The current spectacle of campus upheaval in so many U.S.
colleges and universities is a dark omen for what has become
in recent years a “liberal” education. (Please notice that I do
not say “liberal arts” education.) Unfortunately, U.S. higher
education on very many campuses, including virtually all of
those which have traditionally held the most prestige, has
become overwhelmingly politicized to the far left, a
consequence of the views and impositions of many
professors at these institutions.
Campus life began to change dramatically in the 1960s as
many students and professors joined a national antiwar
movement protesting our involvement in Viet Nam.

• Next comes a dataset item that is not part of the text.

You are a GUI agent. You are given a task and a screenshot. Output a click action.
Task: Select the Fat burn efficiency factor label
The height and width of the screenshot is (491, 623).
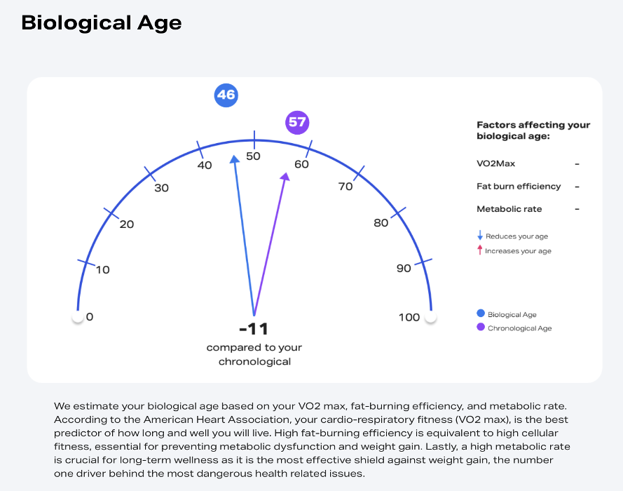point(519,187)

This was
the time that I was attending both undergraduate and graduate
universities, one in the East and the other in the Midwest. (In
full disclosure, I participated in some of those protests.

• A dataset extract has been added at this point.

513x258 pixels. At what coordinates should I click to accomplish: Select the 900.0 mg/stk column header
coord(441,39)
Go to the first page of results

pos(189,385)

After Viet Nam, campus life in most institutions of higher
learning “quieted down,” only to re-heat following the end of
the Cold War in the early 1990s when aggressive U.S.

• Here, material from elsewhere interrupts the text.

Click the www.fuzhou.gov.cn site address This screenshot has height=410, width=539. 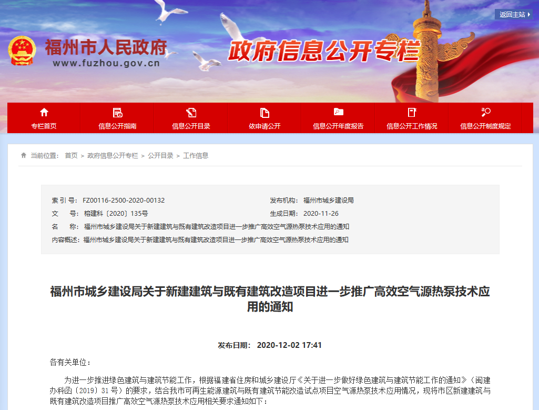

radicalism and neo-Marxism, having no power base in the
then-defunct Soviet Union and the turning-to-state-capitalism
of China, went into political hibernation on American campuses.
During the administration of President George W. Bush, this
radical impetus was revived on campuses across the nation,
and was accompanied by the rise of “political correctness”
and various “hot button” issues such as global warming and
racism.
The attempt to intimidate college administrations by student
and professor protest, of course, is not new, but one might
think that college presidents today would have learned
something from the past. The shameful spectacle of college
presidents now pandering to these protesters indicates that
they have not learned much from the past.
In the 1960s, the most expensive college education (at an Ivy
League university, for example) was about $2500 per year. Today,
that price tag is approaching $70,000 per year! By paralyzing
campuses, destroying a true “liberal education,” and wrecking
the value of higher education in the work place, the current
upheaval, it would seem, is sowing the seeds of its own
destruction. How many parents, regardless of their own views,
are willing to shell out between $10,000 and $70,000 per year
per student for a degree that will have reduced or little value?
Colleges and universities will survive, but the current sad
spectacle will likely only hasten the demise of traditional campus
life. For the first time in history, there is a credible alternative,
and that is quality online higher education.
In their quest to destruct American higher education, the radical
students and professors only hasten the exhaustion of their own
unstable and self-annihilating movement.